What you should do: How do the lines below between the ones holding "Image resolution: width=669, height=2576." and "October 2023 (46, 2123)", inclusive, read? Give them again exactly, with no other lines.

Data for analysis:
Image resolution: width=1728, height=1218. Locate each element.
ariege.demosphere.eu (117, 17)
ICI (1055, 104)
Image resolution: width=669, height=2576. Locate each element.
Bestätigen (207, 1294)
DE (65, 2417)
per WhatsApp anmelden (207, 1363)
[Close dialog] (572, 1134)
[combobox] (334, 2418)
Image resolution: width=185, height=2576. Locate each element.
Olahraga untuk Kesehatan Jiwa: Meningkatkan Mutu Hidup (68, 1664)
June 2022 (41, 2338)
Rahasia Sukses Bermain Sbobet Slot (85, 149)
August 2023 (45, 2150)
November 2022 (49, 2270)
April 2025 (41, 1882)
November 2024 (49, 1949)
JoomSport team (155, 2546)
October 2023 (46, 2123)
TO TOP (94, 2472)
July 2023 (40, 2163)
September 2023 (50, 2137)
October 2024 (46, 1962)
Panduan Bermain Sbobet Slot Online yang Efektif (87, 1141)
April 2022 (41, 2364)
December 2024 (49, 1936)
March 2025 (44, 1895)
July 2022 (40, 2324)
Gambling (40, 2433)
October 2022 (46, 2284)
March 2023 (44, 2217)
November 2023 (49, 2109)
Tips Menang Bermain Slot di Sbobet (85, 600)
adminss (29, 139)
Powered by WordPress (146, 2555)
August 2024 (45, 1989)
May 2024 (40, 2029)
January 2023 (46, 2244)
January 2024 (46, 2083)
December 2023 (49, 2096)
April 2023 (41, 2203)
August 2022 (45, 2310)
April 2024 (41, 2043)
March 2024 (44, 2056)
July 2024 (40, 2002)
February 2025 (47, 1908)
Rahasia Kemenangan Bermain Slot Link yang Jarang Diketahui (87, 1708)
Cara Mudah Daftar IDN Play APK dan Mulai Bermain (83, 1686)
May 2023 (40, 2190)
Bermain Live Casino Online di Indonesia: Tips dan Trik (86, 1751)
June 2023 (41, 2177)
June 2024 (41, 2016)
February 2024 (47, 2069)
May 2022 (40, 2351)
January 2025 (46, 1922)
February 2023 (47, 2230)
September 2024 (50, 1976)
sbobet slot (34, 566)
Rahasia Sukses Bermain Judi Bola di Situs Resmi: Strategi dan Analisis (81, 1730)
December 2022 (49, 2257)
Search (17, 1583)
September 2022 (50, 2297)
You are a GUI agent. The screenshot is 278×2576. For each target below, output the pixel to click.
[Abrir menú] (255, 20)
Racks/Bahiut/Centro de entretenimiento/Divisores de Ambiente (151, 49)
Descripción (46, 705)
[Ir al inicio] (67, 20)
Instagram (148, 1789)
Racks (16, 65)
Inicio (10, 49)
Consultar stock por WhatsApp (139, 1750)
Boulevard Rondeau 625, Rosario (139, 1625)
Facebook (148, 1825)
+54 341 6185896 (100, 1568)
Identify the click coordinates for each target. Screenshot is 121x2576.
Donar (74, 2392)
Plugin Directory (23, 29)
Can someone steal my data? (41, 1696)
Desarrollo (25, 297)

Output below:
Image resolution: width=669, height=2576. Locate each element.
Bestätigen (207, 1294)
DE (65, 2417)
per WhatsApp anmelden (207, 1363)
[Close dialog] (572, 1134)
[combobox] (334, 2418)
Image resolution: width=185, height=2576. Locate each element.
Olahraga untuk Kesehatan Jiwa: Meningkatkan Mutu Hidup (68, 1664)
June 2022 (41, 2338)
Rahasia Sukses Bermain Sbobet Slot (85, 149)
August 2023 (45, 2150)
November 2022 (49, 2270)
April 2025 (41, 1882)
November 2024 (49, 1949)
JoomSport team (155, 2546)
October 2023 (46, 2123)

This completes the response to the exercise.